What We Are Missing In the Immigration Debate

The United States-Mexico border as seen from Tijuana, Mexico (Image)

The United States-Mexico border as seen from Tijuana, Mexico (Image)

 

The idea that Trump’s proposed southern border wall for the United States is a waste of time and resources is not new. Many experts have pointed out repeatedly of its ineffectual and costly nature. Even the Charles Koch-founded, libertarian Cato Institute published pieces decrying the need for the wall. So why does it seem to be one of the only issues that the President of the United States can speak emphatically of?

The policy (if one can even give it this status) is a distraction in more ways than one. Firstly, it facilitated President Trump’s election, as the wall was one of his foremost campaign promises. If he is able to deliver the promise of a wall in any form, his supporters will have reason to stand by him, and he would presumably be more likely to get reelected in 2020. However, the reason that Trump used this barrier as a campaign promise was not simply to cater to the xenophobic — the wall is Trump’s answer to the economic problems of today’s Americans.

Whether or not Trump truly wants to keep foreigners out due to bigoted reasons is irrelevant to the real, concrete momentum of the public, fear-based movement behind the wall. Trump and his supporters in the government have aptly created a demagogic answer to these fears in the form of a literal barrier. The root of American fears today are largely (and justly) economic, and who better to blame than immigrants for these problems? According to Trump, “These aren’t people. These are animals.”

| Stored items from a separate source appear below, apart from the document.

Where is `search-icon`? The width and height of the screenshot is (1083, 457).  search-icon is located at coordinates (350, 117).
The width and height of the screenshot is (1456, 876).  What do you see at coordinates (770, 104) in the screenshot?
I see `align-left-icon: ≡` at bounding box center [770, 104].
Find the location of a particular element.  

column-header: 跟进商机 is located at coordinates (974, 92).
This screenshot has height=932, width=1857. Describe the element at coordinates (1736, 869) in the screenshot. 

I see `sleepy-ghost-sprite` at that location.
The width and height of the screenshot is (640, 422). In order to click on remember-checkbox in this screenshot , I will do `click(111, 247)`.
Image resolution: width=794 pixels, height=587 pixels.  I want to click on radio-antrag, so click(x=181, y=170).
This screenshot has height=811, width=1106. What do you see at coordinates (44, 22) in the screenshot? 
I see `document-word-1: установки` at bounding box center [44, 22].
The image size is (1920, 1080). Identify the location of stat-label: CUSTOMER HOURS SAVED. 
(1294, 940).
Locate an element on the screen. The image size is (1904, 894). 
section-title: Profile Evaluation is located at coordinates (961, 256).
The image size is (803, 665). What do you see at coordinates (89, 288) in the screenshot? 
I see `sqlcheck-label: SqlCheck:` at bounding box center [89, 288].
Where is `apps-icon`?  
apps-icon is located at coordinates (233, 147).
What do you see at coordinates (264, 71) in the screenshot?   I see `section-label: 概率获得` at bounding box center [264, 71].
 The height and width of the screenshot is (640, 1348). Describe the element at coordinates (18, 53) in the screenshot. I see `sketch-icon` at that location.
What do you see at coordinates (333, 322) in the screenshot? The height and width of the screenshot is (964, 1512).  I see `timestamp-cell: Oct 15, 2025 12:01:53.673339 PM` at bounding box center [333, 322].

As many in power have done before, Trump and his neoconservative army are relying on an effectively voiceless group in order to quell the concerns of an increasingly frustrated populous. The manufactured crisis led to the shutdown of the government over a failure to secure around $5 billion to further militarize the border and build the wall. However, conceding any amount of merit to the rhetoric surrounding immigration has even more nefarious implications than government impasses. When we start labeling people in this way, whether we call them animals, aliens, or illegals, we are guilty of a crime far greater than any that those who enter “illegally” have committed. This type of thinking can and will only lead to atrocities like the family separation policy, which led to the detainment and isolation of almost 2,000 children last spring. Our discourse on immigration, which often fails to acknowledge immigrants' humanity, is eroding any semblance of a government based on the moral principles we were supposedly founded upon. As Trump himself claimed regarding immigration in his recent State of the Union speech, “This is a moral issue.” A moral issue it certainly is, but we are failing to act ethically in addressing it.

The point is, we shouldn’t have to bring up the ideas that border enforcement doesn’t work, that immigrants have a lower crime rate than natives, that crime is lower on the border than in other areas of the country, that most undocumented immigrants are created via visa overstays rather than illegal entry on the southern border, that most drugs come from legal ports of entry, that immigrants actually promote economic growth, that immigrants like those in the migrant caravan from Central America have a legal right to seek asylum — or the litany of other reasons demonstrating why immigration is not the crisis it is made out to be.

We should be talking about how these are people seeking better opportunities for themselves and their families, as all American families have done in the past. If we want to find a way to reduce the amount of undocumented people in the U.S., we need to make the pathway to legal status one that is not only feasible, but also empathetic to the plight of the immigrant. We need to stop discussing immigration as if it is something that can be banned. We need to realize that funding requests for border security are a farce designed to create a rally effect for politicians who do not want to take relevant action regarding the problems we face today. If we are to claim that we live in a democracy, we should look like the type of society that cares fundamentally about people, and not their exclusion.